## Exercise details
Reproduce exactly, from the line containing "Security (446, 14)", every line down to the end of the data below.

Stored data
Segment Open
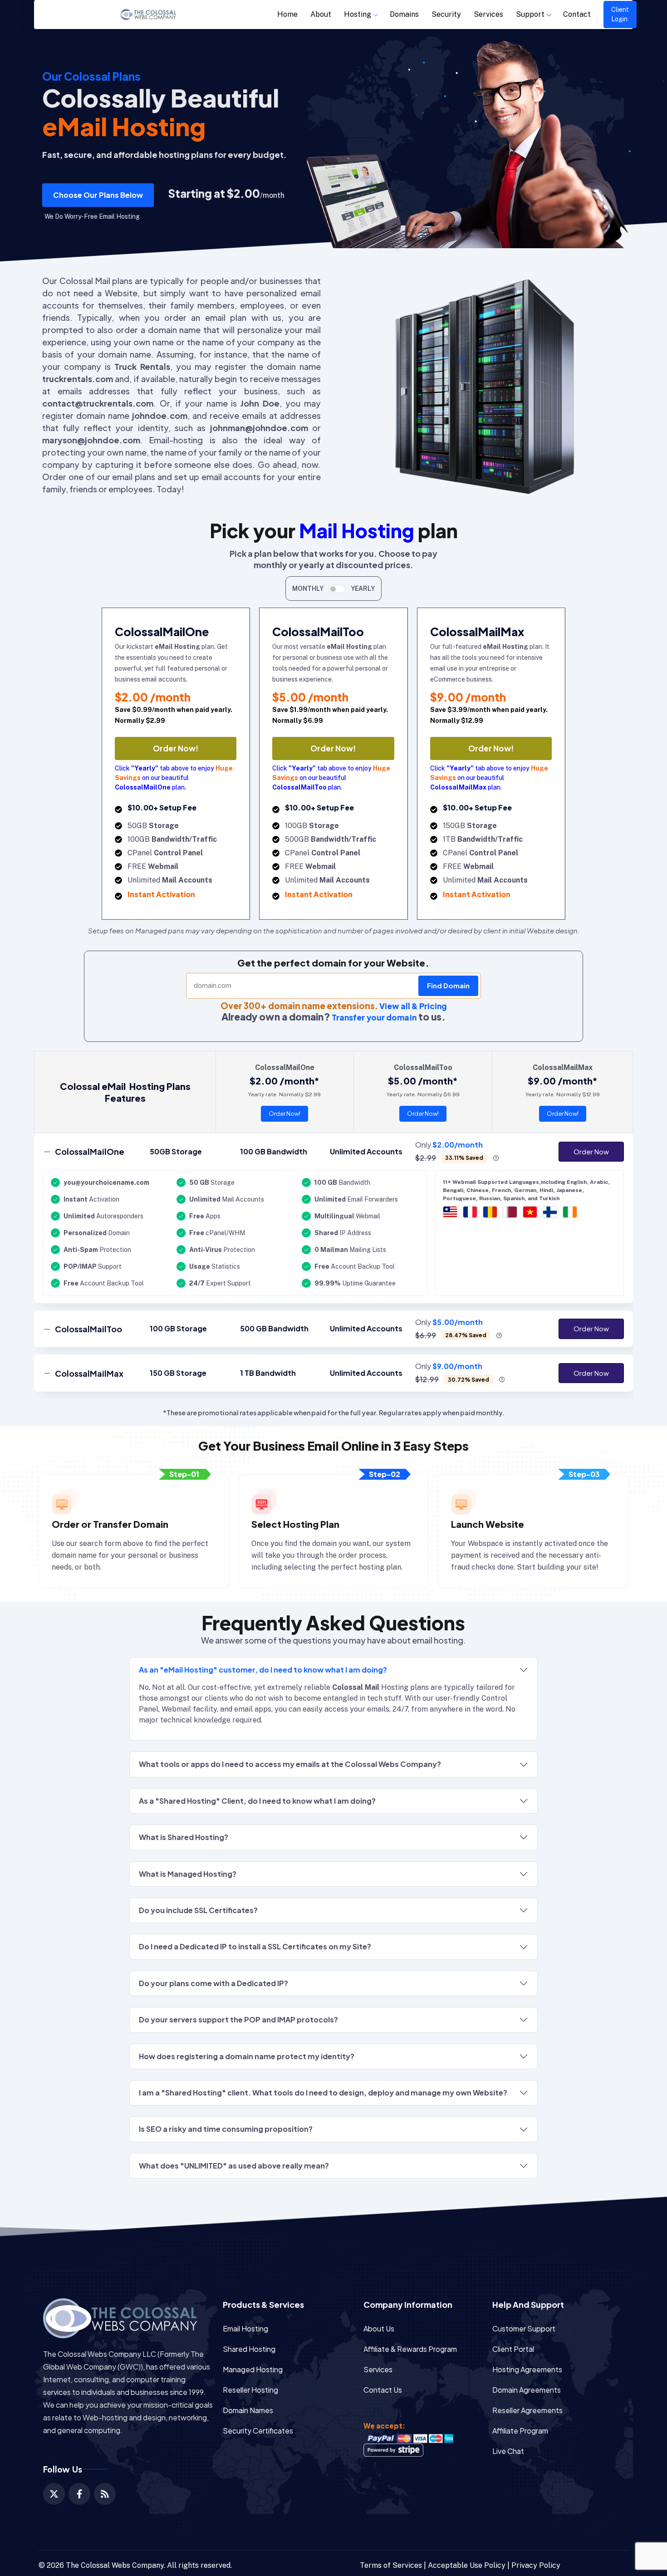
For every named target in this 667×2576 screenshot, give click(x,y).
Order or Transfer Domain (110, 1524)
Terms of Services (391, 2565)
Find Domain (448, 985)
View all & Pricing (413, 1006)
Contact (577, 14)
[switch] (337, 589)
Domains (404, 14)
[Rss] (105, 2494)
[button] (98, 195)
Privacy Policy (535, 2565)
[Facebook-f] (79, 2494)
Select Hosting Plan (295, 1524)
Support (530, 14)
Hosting (357, 14)
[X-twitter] (54, 2494)
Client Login (620, 14)
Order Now (591, 1151)
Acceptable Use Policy (466, 2565)
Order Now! (175, 748)
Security (446, 14)
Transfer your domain (374, 1017)
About (320, 14)
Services (488, 14)
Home (287, 14)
Segment Closed
## Solved exercise
Security (446, 14)
Transfer your domain (374, 1017)
About (320, 14)
Services (488, 14)
Home (287, 14)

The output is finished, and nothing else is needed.